Как назло, в тот день Паша превзошёл сам себя. Он запинался через каждые два слова. Каждую издевку Ангелины наши классные тролли поддерживали гоготом. Анна Викторовна лениво пыталась утихомирить класс.
Наша молодая учительница не так давно окончила университет. Наверное, профессию она выбрала случайно – пошла туда, куда взяли, в целом, как и многие…
Паша тем временем мялся и тупил над нерешённой задачей. У него закончился мел, и Ангелина выкрикнула первое, что ей пришло в голову.
«Пиши кровью!» – заорала она так, что Мальков вздрогнул.
Не помню точно, что сказала я – тогда я не придала этому большое значение, – но я попыталась как могла защитить Пашу.
Ангелина не унималась. «Чё? Ты на кого сникерс катишь?» – проорала она мне.
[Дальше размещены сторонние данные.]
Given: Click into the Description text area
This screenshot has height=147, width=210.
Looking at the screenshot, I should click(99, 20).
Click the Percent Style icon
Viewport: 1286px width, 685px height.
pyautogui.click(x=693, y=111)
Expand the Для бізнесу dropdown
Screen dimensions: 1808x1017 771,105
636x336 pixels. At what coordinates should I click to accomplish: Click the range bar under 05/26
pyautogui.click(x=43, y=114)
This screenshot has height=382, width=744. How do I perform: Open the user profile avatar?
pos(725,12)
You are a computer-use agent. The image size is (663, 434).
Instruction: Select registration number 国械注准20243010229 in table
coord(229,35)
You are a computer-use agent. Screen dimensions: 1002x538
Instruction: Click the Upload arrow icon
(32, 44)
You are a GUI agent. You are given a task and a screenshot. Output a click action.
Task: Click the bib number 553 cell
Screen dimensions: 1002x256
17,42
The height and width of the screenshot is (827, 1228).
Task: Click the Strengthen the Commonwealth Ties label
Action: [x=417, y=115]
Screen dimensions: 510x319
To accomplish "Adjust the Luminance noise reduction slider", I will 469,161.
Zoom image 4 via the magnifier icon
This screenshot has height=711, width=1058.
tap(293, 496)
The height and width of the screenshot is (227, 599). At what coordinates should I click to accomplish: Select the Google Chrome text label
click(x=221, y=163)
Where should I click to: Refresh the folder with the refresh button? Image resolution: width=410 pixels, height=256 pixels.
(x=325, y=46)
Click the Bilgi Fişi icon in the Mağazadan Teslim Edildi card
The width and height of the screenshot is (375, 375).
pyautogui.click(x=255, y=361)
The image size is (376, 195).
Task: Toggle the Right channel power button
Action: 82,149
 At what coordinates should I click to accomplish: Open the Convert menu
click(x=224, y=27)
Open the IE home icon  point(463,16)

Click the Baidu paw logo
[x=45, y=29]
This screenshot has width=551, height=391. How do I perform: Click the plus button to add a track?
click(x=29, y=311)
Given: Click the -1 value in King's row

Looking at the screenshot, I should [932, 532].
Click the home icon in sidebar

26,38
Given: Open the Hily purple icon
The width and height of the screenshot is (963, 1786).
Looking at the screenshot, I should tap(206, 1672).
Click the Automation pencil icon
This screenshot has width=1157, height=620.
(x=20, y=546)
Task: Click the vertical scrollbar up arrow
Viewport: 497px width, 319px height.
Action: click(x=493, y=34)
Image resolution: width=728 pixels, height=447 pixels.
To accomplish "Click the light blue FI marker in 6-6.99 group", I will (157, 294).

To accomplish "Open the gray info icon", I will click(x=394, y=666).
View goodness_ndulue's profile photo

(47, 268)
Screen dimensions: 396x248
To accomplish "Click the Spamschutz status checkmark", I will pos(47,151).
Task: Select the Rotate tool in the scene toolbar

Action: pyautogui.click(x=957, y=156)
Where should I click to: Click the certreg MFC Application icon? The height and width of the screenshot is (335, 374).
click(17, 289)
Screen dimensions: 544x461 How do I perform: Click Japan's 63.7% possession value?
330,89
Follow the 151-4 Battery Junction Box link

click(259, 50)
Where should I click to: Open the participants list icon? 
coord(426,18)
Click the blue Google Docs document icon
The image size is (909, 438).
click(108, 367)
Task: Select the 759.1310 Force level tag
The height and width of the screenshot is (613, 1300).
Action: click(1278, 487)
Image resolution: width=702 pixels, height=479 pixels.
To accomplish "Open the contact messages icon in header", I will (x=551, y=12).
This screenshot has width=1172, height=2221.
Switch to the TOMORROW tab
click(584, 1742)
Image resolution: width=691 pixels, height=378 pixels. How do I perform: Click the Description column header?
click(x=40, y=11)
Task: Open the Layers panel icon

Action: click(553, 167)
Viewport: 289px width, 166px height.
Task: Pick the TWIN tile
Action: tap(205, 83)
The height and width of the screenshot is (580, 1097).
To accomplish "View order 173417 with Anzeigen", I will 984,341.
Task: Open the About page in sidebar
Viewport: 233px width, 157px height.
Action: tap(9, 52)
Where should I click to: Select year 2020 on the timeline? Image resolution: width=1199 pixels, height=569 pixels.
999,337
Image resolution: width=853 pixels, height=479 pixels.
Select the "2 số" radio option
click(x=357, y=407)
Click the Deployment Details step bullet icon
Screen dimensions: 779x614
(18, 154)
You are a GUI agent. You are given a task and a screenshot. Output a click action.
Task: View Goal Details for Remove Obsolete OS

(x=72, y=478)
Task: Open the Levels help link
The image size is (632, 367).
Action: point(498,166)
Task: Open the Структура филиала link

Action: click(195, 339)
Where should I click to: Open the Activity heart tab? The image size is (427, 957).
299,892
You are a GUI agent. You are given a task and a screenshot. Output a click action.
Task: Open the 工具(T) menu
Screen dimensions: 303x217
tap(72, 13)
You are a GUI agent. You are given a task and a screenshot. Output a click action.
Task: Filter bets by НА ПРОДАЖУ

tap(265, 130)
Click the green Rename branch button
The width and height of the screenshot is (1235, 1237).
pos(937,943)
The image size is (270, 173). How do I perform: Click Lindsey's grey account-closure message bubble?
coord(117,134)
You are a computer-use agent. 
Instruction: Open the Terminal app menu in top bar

Я тоже запустила ей то, что пришло мне на ум: «А ты на кого баунти разворачиваешь? Чьей кровью ему писать? Твоей, что ли?»
«Это мы ещё посмотрим, чьей кровью он писать будет!» – не унималась Ангелина.
Неизвестно, сколько бы мне приходилось отшвыриваться ругательствами, если бы Анна Викторовна не очнулась и не повысила голос до своего предела. Все утихомирились, и только иногда я слышала, как Ангелина нашёптывала всякие гадости про меня.
После уроков мы с Соней обычно валялись на плетёных качелях. Тот раз не был исключением.
Не помню, о чём мы там болтали, но долго болтать нам не пришлось. Мне в спину крикнули что-то типа: «Ну вот, посмотрите – наша острячка!» или «Ну вот заступница убогих развалилась!». Это была Ангелина. Её громкий голос можно было узнать издалека.
С ней были два пацана, года на два старше нас, а может, и больше. Я раньше их не видела. Мне сразу стало ясно, что Ангелина проходила здесь не случайно. Готовясь к предстоящей разборке, я встала с качелей.
Когда я обернулась, Сони уже не было. Она была здравомыслящей девочкой и очень ловкой, особенно, когда дело касалось её шкуры.
«Лучше извинись», – посоветовал мне курносый пацан, сопровождавший Ангелину. Конечно же, я не извинилась и даже сейчас об этом ни чуточки не жалею.
Дальше начался обмен ругательствами. Ничего особенного, просто обычные подростковые матерщинные фразочки и обзывательства.
«Она думает, что мы блефуем. Ребят, надо её проучить», – сказала Ангелина, но её не послушались.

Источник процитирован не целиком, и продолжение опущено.